◆ **ЗАДАНИЕ 1**
Перепишите фрагмент текста «Правильное решение по неправильной причине» от слов «Позвольте привести пример» до слов «задача – противостоять болтовне.» включительно, подставив «волка» вместо «медведя».
◆ **ЗАДАНИЕ 2**
Напишите продолжение текста «Правильное решение по неправильной причине», начиная сразу после его последнего предложения.

◆ **ПРЕДЛОЖЕННЫЙ ТЕКСТ**
====

Правильное решение по неправильной причине

Обобщая, можно сказать, что Мать-Природа и в грош не ставит мнения и предсказания; существенно только выживание.

На этот счет есть эволюционный довод. Кажется, это самый недооцененный довод в пользу свободного предпринимательства и общества, развиваемого практиками-индивидуалистами, теми, кого Адам Смит называл «смельчаками», а не бюрократами, управляющими посредством центрального планирования. Как мы видели, бюрократы (в правительстве или крупных корпорациях) функционируют в системе вознаграждений за нарративные отчеты, болтовню, частные мнения, всевозможные оценки работы и деятельности – в общем, всего того, что мы называем маркетингом. Это Аристотелева логика. Однако биологический мир эволюционирует потому, что кто-то выживает, а не за счет мнений, всех этих «по моим прогнозам» и «я же вам говорил». Эволюции не нравится ошибка подтверждения, между тем общество постоянно ее повторяет.

Экономике болтовня не нравится тоже, но госучреждения вносят в ситуацию неразбериху, так что лохи могут становиться очень влиятельными – государство блокирует эволюцию, спасая банки от банкротства. И все-таки в долгосрочном плане социальная и экономическая эволюция происходит, пусть и в очень неприятных формах – таких, как скачки, катастрофы и экономические неожиданности[130].

Ранее мы упоминали концепцию эволюционной эпистемологии Карла Поппера; не будучи практиком, он воображал, будто идеи конкурируют одна с другой и в данный момент времени выживает лишь наименее неверная. Поппер не учел того, что выживают не идеи, а люди с правильными идеями – или общество, которое пользуется верными эвристическими правилами – или же общество, где есть те, благодаря кому эти правила возникают, и не важно, правы они или нет. Поппер не понимал эффекта Фалеса, а именно того, что безвредная неверная идея вполне может выжить. Если ваши эвристические правила неверны, но при ошибке вы почти ничего не теряете, вы выживете. Так называемое иррациональное поведение может способствовать выживанию, если оно не наносит вам ущерба.

Позвольте привести пример ложной посылки того типа, который способствует выживанию. Как по-вашему, что более опасно: принять медведя за камень – или камень за медведя? Мы редко совершаем первую ошибку; наша интуиция бьет тревогу при малейшей вероятности того, что нам грозит опасность, и сплошь и рядом ошибочно принимает безопасное за опасное. У тех, кто реагирует слишком остро и принимает камень за медведя, есть эволюционное преимущество, а человек, совершающий обратную ошибку, покидает генетическую копилку человечества навсегда.

Наша задача – противостоять болтовне.

====

◆ **ИСХОДНЫЕ ДАННЫЕ**
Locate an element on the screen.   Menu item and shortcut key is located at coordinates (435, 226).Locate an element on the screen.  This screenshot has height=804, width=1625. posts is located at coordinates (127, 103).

====

◆ **ПРАВИЛЬНЫЙ ОТВЕТ 1**
Позвольте привести пример ложной посылки того типа, который способствует выживанию. Как по-вашему, что более опасно: принять волка за камень – или камень за волка? Мы редко совершаем первую ошибку; наша интуиция бьет тревогу при малейшей вероятности того, что нам грозит опасность, и сплошь и рядом ошибочно принимает безопасное за опасное. У тех, кто реагирует слишком остро и принимает камень за волка, есть эволюционное преимущество, а человек, совершающий обратную ошибку, покидает генетическую копилку человечества навсегда.

Наша задача – противостоять болтовне.

◆ **ПРАВИЛЬНЫЙ ОТВЕТ 2**
Древние и синдром Стиглица

Как мы видели, древние очень хорошо понимали, что такое синдром Стиглица – и другие, связанные с ним заболевания. У древних имелись достаточно сложные механизмы для того, чтобы избегать многих аспектов агентской проблемы на уровне как индивида, так и общества (когда кто-то прячется за спинами коллектива). Как я упоминал ранее, римляне заставляли инженеров жить под мостами, которые те построили. В Древнем Риме Стиглиц и Орзаг спали бы под мостом Fannie Mae и вскоре покинули бы генетическую копилку (не сумев навредить нам снова).

У римлян имелись прекрасные эвристические правила для ситуаций, о которых сегодня мало кто задумывается; древние умели решать проблемы из области теории игр. Римских солдат заставляли подписывать sacramentum , присягу, согласно которой побежденному полагалась кара, – это был своего рода договор между солдатом и армией, оговаривавший обязательства в случае победы и поражения.

Представьте, что мы с вами столкнулись в джунглях с небольшим леопардом или другим диким зверем. Возможно, два человека смогут одолеть леопарда, если объединят силы, но поодиночке мы слабы. Если же вы броситесь наутек, для вас главное – бежать быстрее меня, а не быстрее хищника. Так что для того, кто убегает, оптимальный вариант – бежать как можно быстрее, то есть повести себя как законченный трус и оставить товарища на верную погибель.

Склонность солдат к трусости и вредоносному дезертирству с поля боя римляне сводили на нет при помощи децимации . Если легион проигрывал битву и его воинов подозревали в трусости, 10 процентов солдат и командиров казнили, причем жертвы обычно выбирались посредством жребия. Значение слова «decimation» – казнь каждого десятого – в современном английском языке исказилось, теперь оно чаще всего означает «истребление», «опустошение» – не правда ли, совсем иной смысл. Одна десятая (или ее аналог) – магическое число: если казнить больше 10 процентов, армия станет слабой; если меньше, трусость станет доминирующей стратегией.

Надо думать, этот механизм отлично предотвращал трусливое дезертирство, так как применялся он довольно редко.

Англичане практиковали свой вариант децимации. Адмирал Джон Бинг предстал перед трибуналом и был приговорен к смерти за то, что не сделал «все от него зависящее», чтобы не проиграть бой, в результате которого остров Менорка в 1757 году был захвачен французами.

Сжечь свои корабли

Решение личной агентской проблемы может выйти за пределы симметрии: лишите солдат выбора – и посмотрите, насколько антихрупкими они станут.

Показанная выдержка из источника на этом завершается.